The CRTC stepped in Monday to force the telecom giants to open up their fiber-optic network to resellers, in a bid to bring more competition and ultimately lower prices in Quebec and Ontario.
For the past twenty years, large cable companies have had to sell wholesale services to smaller companies, which can, in turn, sell cable Internet services to their customers. However, fiber optic services are currently exempt from this rule.
Pending the conclusion of a public consultation on the issue that will continue into 2024, the Canadian Telecommunications and Radio-television Commission (CRTC) on Monday ordered giants Bell Canada and Telus Communication to temporarily open their fiber optic network (FTTP) to smaller players in six months in Quebec and Ontario. Other companies, such as Cogeco or Videotron, are not affected by this order at the moment.

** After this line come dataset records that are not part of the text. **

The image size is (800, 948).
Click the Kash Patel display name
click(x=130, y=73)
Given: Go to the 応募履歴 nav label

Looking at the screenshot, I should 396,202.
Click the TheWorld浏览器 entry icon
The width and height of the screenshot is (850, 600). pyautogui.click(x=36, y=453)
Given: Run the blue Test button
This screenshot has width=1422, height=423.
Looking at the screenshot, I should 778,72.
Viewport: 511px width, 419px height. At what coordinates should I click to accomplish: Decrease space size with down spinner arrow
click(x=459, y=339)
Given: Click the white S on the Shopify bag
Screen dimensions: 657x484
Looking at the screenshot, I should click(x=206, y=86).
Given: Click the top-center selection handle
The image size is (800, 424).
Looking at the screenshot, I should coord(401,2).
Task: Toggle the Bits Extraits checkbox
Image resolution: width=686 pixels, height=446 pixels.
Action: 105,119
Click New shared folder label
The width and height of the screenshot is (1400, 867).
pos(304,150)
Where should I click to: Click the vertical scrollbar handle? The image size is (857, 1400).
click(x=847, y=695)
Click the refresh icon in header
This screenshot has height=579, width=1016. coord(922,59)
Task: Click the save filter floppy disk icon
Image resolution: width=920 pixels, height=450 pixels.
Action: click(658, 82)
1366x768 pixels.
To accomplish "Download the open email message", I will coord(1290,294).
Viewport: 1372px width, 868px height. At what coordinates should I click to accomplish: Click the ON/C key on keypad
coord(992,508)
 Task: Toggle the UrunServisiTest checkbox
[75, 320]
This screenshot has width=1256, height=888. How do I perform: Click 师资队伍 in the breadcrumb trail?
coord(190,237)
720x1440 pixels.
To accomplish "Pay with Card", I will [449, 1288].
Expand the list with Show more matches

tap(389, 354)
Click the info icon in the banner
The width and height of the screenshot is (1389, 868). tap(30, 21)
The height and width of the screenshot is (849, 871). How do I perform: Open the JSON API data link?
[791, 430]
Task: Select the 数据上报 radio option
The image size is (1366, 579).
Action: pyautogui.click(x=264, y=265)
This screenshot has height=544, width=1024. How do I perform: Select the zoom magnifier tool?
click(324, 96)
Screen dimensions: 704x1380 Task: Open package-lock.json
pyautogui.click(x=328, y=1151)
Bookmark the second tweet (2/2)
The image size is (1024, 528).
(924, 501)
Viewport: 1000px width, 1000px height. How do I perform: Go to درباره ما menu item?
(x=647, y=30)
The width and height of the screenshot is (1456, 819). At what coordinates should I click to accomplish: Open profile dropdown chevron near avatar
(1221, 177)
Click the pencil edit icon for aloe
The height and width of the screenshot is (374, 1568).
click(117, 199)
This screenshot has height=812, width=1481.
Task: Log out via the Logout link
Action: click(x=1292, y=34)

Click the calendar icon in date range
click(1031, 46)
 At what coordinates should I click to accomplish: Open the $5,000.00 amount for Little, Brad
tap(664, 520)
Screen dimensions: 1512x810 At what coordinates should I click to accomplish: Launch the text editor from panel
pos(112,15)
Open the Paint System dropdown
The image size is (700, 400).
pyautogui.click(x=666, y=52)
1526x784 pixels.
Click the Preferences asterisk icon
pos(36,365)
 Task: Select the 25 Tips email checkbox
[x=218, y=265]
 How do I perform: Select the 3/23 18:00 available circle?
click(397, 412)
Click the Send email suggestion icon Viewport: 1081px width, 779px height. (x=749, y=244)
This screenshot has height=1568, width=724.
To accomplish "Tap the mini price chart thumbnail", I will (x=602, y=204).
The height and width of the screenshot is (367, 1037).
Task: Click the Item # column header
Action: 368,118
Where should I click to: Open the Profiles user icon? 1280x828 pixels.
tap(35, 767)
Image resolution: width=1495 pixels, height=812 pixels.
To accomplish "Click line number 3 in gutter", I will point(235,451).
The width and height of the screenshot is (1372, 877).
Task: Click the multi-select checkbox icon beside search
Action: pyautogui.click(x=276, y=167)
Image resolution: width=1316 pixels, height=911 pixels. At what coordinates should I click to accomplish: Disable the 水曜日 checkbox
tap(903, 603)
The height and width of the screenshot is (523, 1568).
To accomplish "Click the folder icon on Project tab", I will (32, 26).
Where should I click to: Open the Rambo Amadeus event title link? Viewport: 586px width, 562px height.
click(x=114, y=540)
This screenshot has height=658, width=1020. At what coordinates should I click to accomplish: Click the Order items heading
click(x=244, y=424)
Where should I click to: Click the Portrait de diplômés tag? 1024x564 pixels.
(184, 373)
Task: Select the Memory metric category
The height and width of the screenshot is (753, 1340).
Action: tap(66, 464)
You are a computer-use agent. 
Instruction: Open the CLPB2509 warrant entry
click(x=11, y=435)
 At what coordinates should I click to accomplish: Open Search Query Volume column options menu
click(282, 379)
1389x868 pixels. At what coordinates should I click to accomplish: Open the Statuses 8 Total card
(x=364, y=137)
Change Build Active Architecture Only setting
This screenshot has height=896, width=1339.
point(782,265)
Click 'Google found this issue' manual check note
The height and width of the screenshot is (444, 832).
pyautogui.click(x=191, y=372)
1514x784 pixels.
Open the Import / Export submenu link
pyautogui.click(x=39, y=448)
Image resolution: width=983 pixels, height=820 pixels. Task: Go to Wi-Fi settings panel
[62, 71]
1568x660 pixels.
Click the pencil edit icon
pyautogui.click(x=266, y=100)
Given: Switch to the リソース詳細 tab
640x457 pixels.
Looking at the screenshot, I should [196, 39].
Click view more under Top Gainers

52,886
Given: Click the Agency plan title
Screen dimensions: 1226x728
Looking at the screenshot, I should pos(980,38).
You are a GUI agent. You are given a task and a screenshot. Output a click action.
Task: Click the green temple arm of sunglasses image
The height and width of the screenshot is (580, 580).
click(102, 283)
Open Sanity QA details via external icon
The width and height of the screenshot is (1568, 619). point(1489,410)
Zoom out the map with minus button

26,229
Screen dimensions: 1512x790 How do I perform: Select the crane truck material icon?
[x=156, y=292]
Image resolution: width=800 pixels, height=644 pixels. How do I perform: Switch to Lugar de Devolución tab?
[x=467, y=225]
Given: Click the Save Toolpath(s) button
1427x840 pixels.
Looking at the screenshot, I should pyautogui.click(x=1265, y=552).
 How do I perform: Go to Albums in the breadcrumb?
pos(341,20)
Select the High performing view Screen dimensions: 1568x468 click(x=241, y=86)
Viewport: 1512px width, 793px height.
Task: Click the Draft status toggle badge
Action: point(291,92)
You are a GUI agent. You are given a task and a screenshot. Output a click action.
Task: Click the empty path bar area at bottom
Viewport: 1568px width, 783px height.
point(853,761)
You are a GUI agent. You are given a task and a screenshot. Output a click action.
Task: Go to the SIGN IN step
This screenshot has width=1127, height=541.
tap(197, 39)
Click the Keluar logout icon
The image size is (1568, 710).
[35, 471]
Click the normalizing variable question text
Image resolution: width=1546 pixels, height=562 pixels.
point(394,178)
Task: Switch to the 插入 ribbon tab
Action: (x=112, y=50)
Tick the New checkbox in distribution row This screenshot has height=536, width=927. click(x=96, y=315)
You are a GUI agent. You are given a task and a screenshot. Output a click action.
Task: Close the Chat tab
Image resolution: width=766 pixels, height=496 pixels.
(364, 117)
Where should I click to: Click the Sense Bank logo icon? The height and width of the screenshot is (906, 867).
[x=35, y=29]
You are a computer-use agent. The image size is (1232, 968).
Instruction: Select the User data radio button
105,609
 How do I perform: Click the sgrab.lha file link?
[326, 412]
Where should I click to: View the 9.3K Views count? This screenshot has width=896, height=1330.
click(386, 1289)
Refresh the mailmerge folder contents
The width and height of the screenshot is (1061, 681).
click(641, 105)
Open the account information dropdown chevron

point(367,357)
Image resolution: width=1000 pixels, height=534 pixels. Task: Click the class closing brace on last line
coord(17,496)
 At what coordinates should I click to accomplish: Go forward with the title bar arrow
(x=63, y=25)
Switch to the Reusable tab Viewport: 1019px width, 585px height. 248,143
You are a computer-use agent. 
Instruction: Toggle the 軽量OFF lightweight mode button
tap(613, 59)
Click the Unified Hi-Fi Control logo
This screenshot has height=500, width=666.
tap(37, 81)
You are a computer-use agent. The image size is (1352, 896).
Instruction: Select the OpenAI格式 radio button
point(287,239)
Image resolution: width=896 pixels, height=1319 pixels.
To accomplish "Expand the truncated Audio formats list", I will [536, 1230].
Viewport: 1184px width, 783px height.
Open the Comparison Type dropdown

The choice of these two provinces is not trivial. “At the end of 2022, independent competitors based on wholesale services served 47% fewer subscribers in Ontario and Quebec than two years earlier,” noted the CRTC, which is concerned about this rapid decline in competition.
“Today’s initial decision will bring new Internet options to more than five million homes,” CRTC President and CEO Vicky Eatrides said in a press release.
This decision follows a decree adopted by the Trudeau government earlier this year to ask the CRTC to find ways to “promote competition, accessibility, consumer interests and innovation.”